Task objective — Look through the entries for the string "will", and copy each line that holds it.

(Extracted entries Opens)

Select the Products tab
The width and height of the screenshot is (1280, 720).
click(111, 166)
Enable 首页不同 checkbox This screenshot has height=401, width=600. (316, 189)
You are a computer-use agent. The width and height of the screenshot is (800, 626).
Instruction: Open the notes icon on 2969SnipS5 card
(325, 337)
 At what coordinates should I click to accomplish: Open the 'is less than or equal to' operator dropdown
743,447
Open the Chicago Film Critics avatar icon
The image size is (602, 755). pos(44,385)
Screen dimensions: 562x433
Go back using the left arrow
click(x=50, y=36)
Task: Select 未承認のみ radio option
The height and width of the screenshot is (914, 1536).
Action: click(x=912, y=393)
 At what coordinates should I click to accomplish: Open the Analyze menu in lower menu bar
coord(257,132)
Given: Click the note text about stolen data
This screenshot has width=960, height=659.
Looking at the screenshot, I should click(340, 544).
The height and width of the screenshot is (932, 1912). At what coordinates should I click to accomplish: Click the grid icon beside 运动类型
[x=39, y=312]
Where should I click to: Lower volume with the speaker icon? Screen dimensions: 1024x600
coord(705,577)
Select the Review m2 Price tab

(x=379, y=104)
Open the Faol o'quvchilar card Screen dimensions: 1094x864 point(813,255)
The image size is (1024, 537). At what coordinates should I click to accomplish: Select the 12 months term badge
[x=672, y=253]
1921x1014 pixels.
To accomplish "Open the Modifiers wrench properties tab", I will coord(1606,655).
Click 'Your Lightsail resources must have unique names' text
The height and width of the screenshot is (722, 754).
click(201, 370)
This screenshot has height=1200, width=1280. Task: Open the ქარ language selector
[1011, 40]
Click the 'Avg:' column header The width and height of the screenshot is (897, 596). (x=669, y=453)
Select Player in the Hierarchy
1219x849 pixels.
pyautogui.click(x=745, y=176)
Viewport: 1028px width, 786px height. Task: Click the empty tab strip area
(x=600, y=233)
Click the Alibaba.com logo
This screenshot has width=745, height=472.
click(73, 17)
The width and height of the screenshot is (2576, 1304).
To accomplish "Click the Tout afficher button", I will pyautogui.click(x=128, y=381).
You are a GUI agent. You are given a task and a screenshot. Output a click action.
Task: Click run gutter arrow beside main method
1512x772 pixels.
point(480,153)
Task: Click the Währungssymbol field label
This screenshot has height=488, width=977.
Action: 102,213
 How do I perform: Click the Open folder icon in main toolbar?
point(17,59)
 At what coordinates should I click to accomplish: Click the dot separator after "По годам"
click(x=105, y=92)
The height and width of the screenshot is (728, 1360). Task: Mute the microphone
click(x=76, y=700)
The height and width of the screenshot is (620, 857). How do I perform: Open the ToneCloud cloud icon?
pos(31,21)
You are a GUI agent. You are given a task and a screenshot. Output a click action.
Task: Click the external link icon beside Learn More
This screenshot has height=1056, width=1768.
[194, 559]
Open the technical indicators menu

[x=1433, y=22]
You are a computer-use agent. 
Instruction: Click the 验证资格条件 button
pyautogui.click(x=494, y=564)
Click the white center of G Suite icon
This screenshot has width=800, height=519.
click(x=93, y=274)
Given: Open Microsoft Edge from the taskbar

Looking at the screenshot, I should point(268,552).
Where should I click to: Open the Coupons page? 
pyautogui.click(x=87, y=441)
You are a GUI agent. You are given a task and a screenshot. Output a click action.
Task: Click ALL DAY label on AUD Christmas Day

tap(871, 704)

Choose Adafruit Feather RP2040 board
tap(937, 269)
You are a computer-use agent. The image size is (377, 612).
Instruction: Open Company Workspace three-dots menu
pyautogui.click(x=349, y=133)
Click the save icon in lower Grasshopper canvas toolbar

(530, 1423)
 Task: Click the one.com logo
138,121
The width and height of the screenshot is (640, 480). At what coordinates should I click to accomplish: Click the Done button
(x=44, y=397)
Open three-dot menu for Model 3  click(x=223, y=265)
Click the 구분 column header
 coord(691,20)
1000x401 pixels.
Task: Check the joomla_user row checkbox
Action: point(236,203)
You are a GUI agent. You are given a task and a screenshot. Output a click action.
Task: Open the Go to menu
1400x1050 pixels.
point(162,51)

(Extracted entries Closes)

Reply to the exercise —
To accomplish "Open the Modifiers wrench properties tab", I will coord(1606,655).
To accomplish "Click the Tout afficher button", I will pyautogui.click(x=128, y=381).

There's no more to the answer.